Mulder est appelé sur les lieux d’une prise d’otages. Le suspect prétend être victime d’enlèvements par des extraterrestres et cherche à trouver un moyen que cela stoppe en échangeant sa place avec quelqu’un d’autre.

Première réalisation de Chris Carter, Duane Barry, et surtout sa suite, Ascension, apporte une pièce importante à la mythologie de la série, car cette histoire aboutira à l’enlèvement de Scully.

Mais avant cela, nous avons une première partie plus conventionnelle dans le genre policier, avec une prise d’otages. L’originalité est que le responsable, Duane Barry, prétend avoir été enlevé par des extraterrestres plusieurs fois. L’aspect paranoïa de la série prend une nouvelle fois les devants, jouant avec le fait que Duane n’est peut-être qu’un malade mental et que Mulder veut juste le croire.

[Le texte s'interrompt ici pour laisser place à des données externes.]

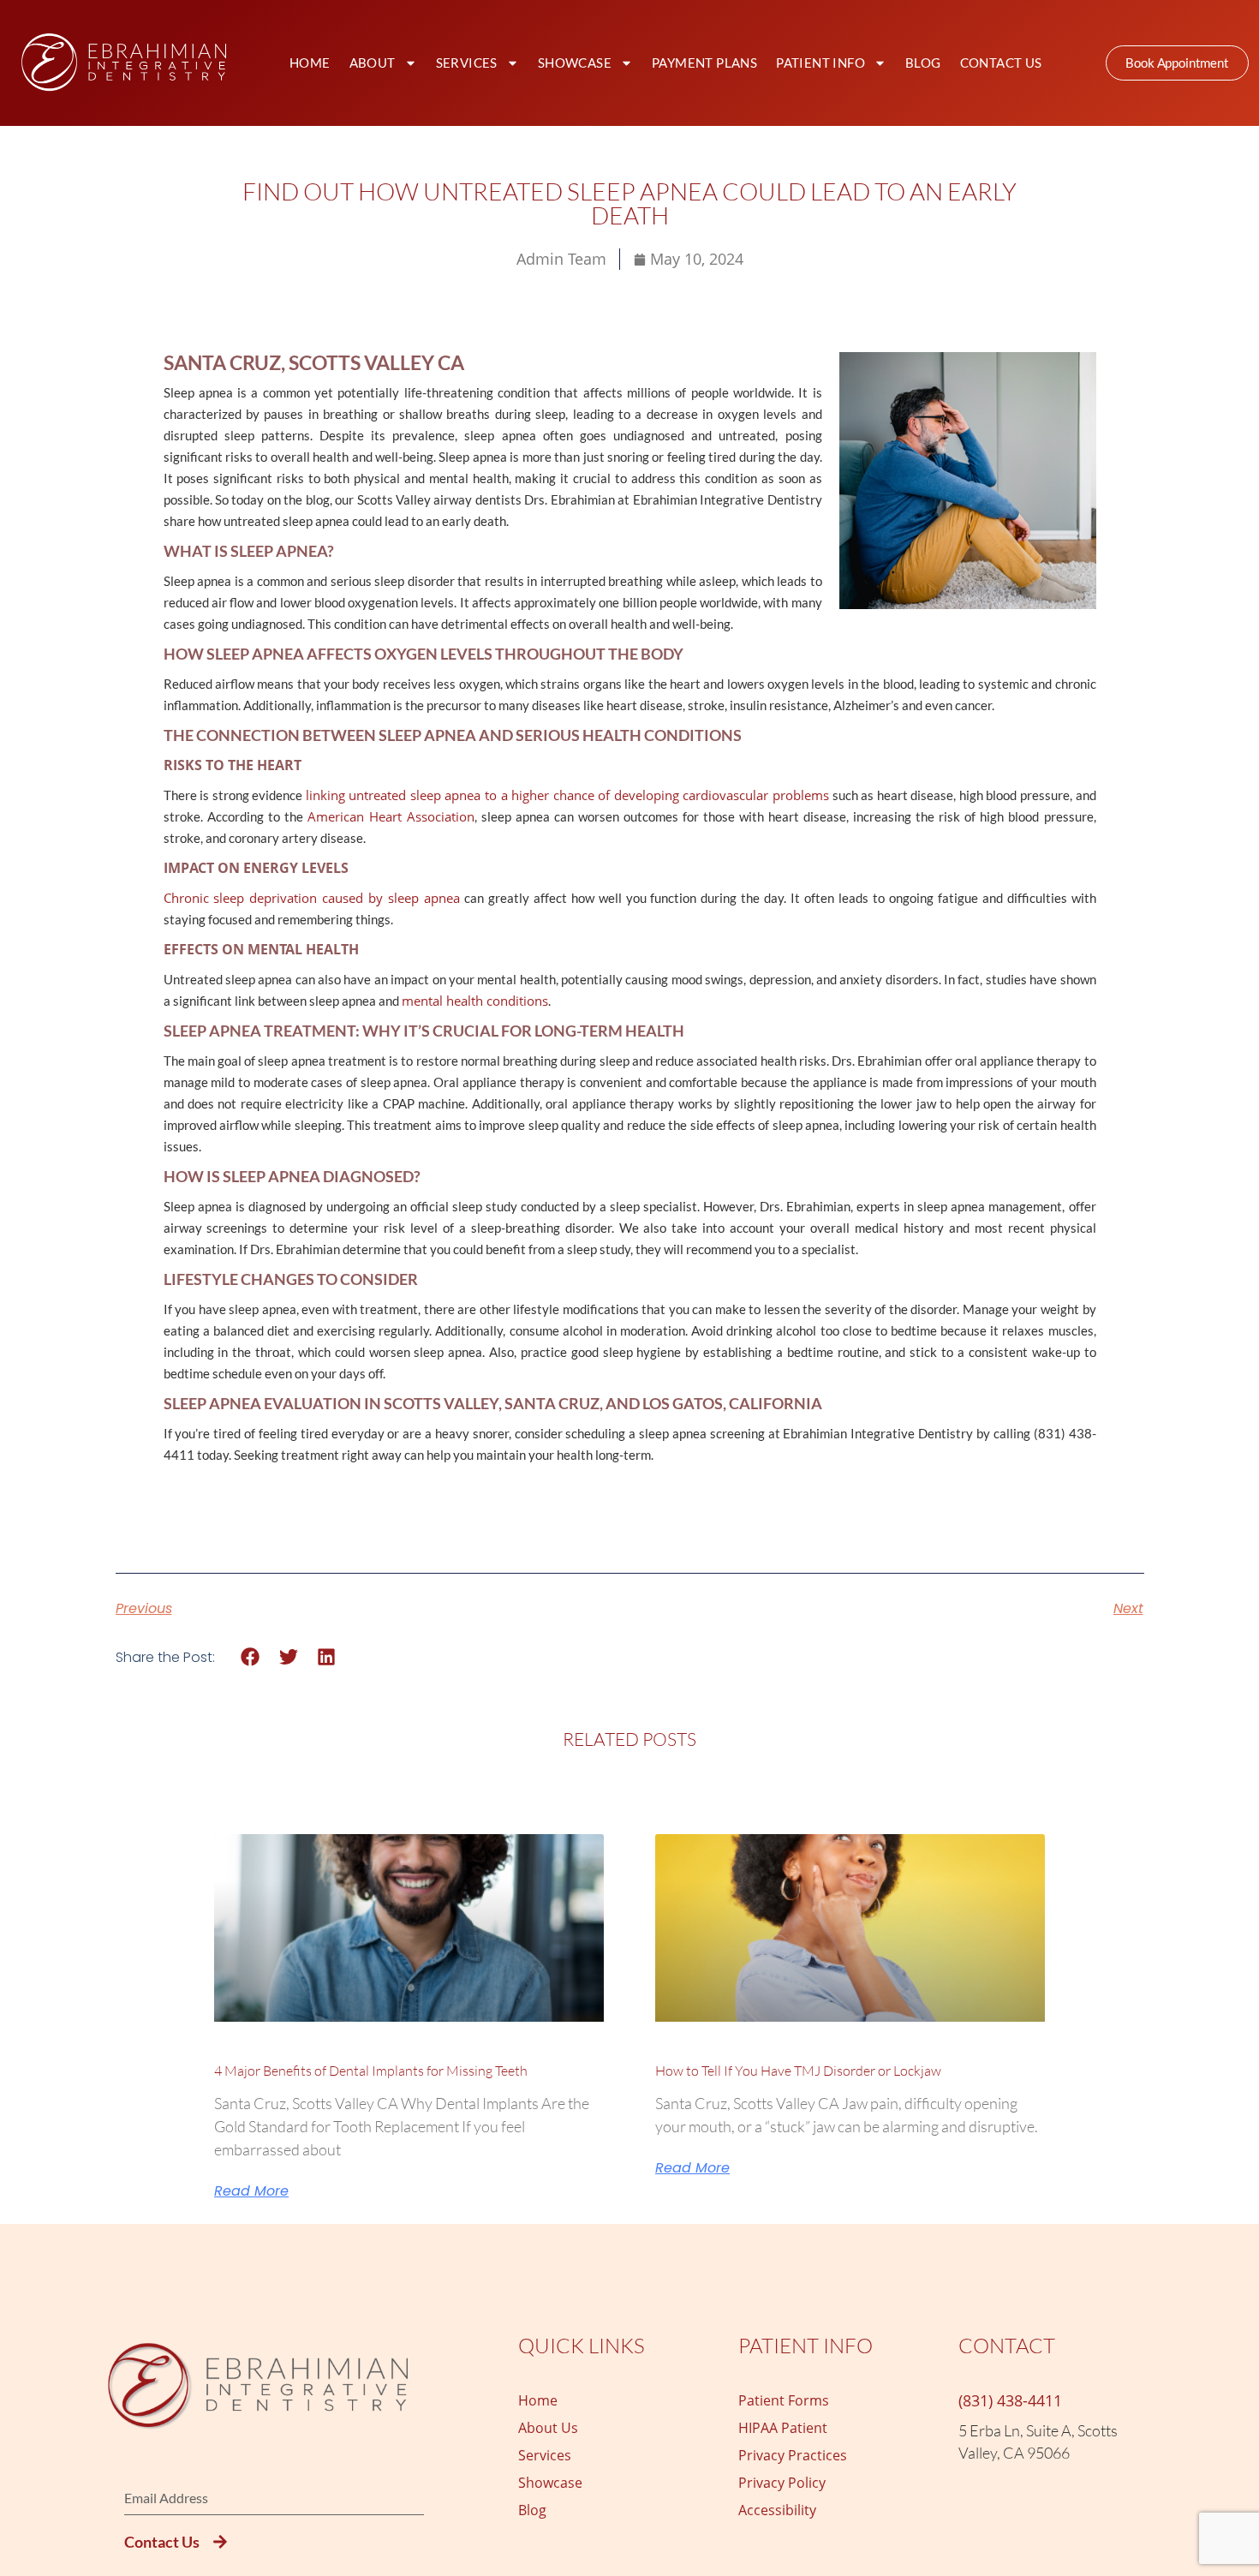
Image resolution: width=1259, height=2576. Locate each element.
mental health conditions (475, 1000)
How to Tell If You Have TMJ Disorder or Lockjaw (798, 2070)
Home (310, 62)
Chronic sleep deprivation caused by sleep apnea (312, 897)
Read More (251, 2191)
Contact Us (1001, 62)
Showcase (575, 62)
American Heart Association (390, 816)
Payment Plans (704, 62)
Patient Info (820, 62)
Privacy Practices (792, 2455)
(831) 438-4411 (1010, 2400)
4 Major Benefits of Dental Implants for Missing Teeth (371, 2070)
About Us (548, 2427)
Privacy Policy (782, 2482)
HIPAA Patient (782, 2427)
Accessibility (777, 2510)
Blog (923, 62)
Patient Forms (783, 2400)
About (372, 62)
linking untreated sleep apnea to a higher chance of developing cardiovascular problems (567, 795)
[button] (250, 1657)
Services (467, 62)
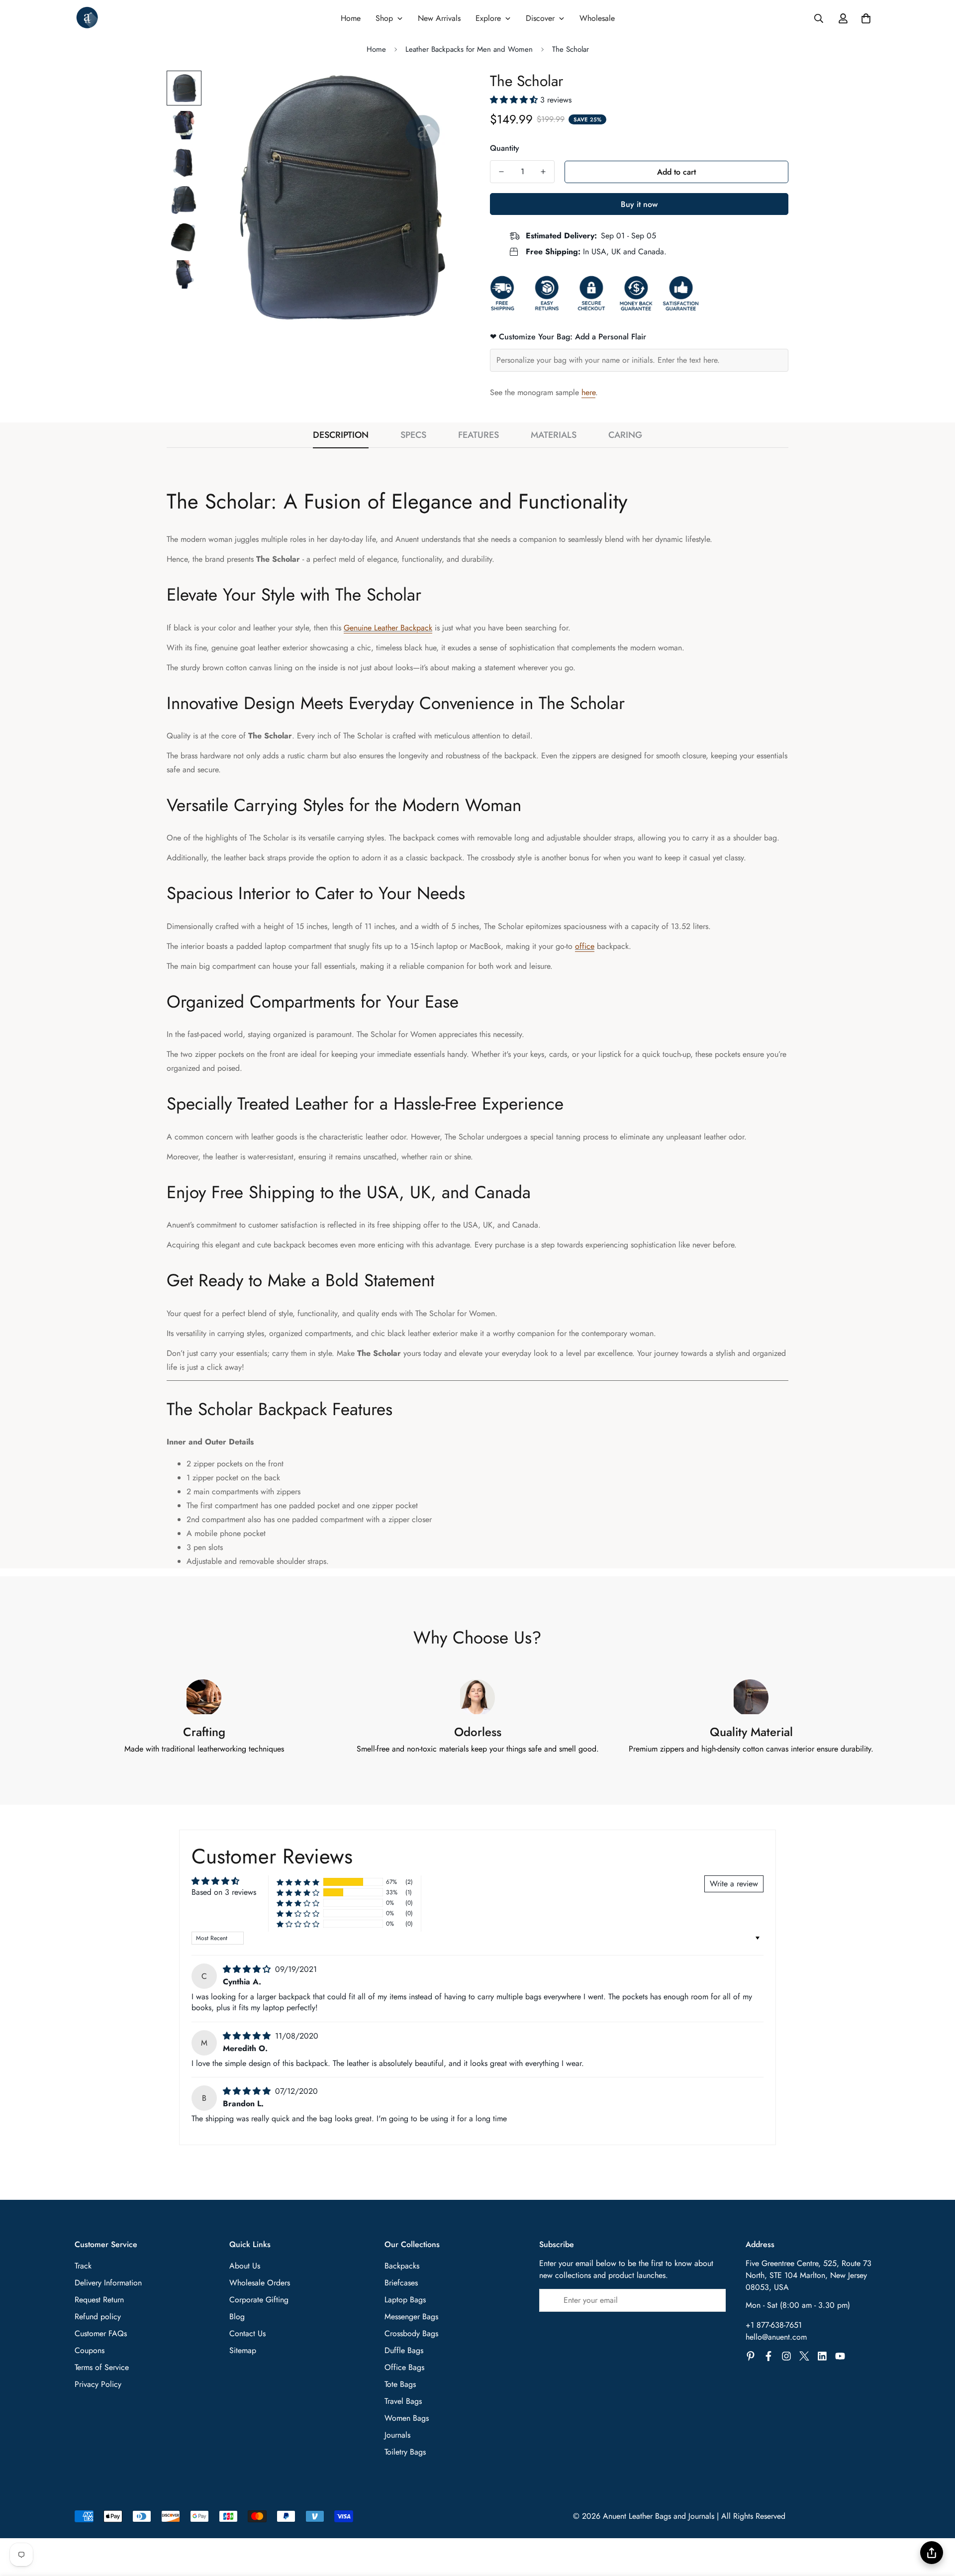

En soi, la situation ne vaut que pour la relation qui existe entre les deux personnages, la prise d’otages créant surtout un état de détresse qui permet de maintenir une pression constante sur les décisions prises par Mulder.

L’ensemble finira par n’être qu’une grosse introduction à l’enlèvement de Scully. De ce côté-là, il y a quelques blancs que Mulder comblera à coup de théories, mais même lui ne semble pas convaincu.

Quoi qu’il en soit, la seconde partie, Ascension, place Scully dans une mauvaise position. Kidnappée, elle ne peut pas faire grand-chose. Le tout étant bien sûr orchestrée par, à ce moment-là, Gillian Anderson était enceinte et qu’il lui fallait une sortie pour justifier son absence de la série.

Mais peu importe ce qui motive le choix artistique. L’histoire se concentre avant tout sur Mulder et Krycek se battant pour retrouver la piste de Duane Barry. C’est là que le double jeu de Krycek prend son importance. À ce point, on aurait pu croire qu’il resterait un peu plus afin d’asseoir sa place aux côtés de Mulder, mais il est poussé à agir vite. Ce n’est pas forcément pénalisant, car jouer avec le fait que l’on sait qu’il est du mauvais côté aurait pu être risqué. Ici, toutes les cartes sont sur la table et on ne perd pas de temps à justifier ce que fait Krycek.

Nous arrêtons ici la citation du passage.